The shift manager (also known as floor manager) keeps an eye on it to ensure traffic is up to company targets. It gives them a quick view of the real-time workload.
3) Call Abandonment: The call abandonment metrics indicates the number of calls that are getting disconnected before they are connected with the agents.
4) Cost per call: Calling costs money. For a toll-free number the company has to bear the cost for the minutes, the cost of agent’s time, resources, etc.
The call center manager monitors the cost per call and tries to optimize it and keep it within a target value. It ensures that the costs are minimized and do not go out of hand.
5) Customer Satisfaction: Customer satisfaction is crucial for any business to survive after all this is one of the reasons why companies are bearing all those extra costs.
Customer satisfaction index gives the company a view on how their call center agents are performing. With this metric, they can monitor and fix loopholes.
These are some of the primary metrics in a call center to monitor the overall performance.
An outbound call centers are the ones who are making outbound calls. These calls can be:
1) Sales call
2) Appointment setting
3) Payment Reminder
5) Debt Collection
Some of the KPIs in an outbound call center are:
1) Conversion rate: Percentage is used to derive the conversion rate. In simple word, it tells you how many calls did it take to achieve the desired outcome (sales, appointment, number of connects, etc.) for the project.
The conversion rate is one of the metrics that is followed religiously in all sales processes.
2) FCC (First Call Close): FCC indicates the number of sales made by an agent on a first call or contact by the agent. FCC is most likely to happen in a B2C transaction where the deal value is relatively less.
The higher the transaction and the more decision makers involved, the longer time it will take.
3) List Penetration Rate: LPR indicates the number of prospects closed vs. the overall number of records.
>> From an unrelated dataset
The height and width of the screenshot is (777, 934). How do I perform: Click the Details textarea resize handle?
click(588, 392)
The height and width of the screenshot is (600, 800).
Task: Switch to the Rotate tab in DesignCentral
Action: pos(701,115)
Each record has an acquisition cost.
The metric is also used to evaluate the accuracy of the list.
4) Total Agent Call Connects: The Total Agent Call Connects is crucial. The metrics tell you if your call center agents are connecting with enough prospects. When low it means you are not maximizing the productivity level of the agents.
If you are facing the low call connects you want to revisit the calling data as it may be inaccurate. It also can indicate some technical issues with the dialer.
5) Occupancy Rate: Occupancy rate is the time an agent spends on calls versus the time spent between the calls. It shows you how productive your agents are.
You can find more KPIs for an outbound call center in this blog.
Depending on the kind of campaign and the technology you are using this may vary. For example, if you are using a manual dial, you would want to see the number of calls made by the agent.
What is the difference between the contact center and call center?
The contact center and call center are both the same except contact center are multichannel, but the call centers are omnichannel.
Multichannel includes email, phone, chat, social media, etc. Most of the call centers today are contact centers as they are equipped and proficient at handling multichannel communication.
What is different between the call center and BPO?
The word BPO stands for Business Process Outsourcing. BPO does not individually stand for call centers. A company may decide to outsource one of its units such as manufacturing, back office processing or customer service which is outsourcing a process of the business.
The call center is the subset of BPO which focuses on telecommunication for communication with clients.
What is the importance of a call center?
A call center is crucial to any business operations. Even though it is considered an unwanted expense, the fact is you can’t leave with or without it.
A winner in today’s competition is the one with superior product and support.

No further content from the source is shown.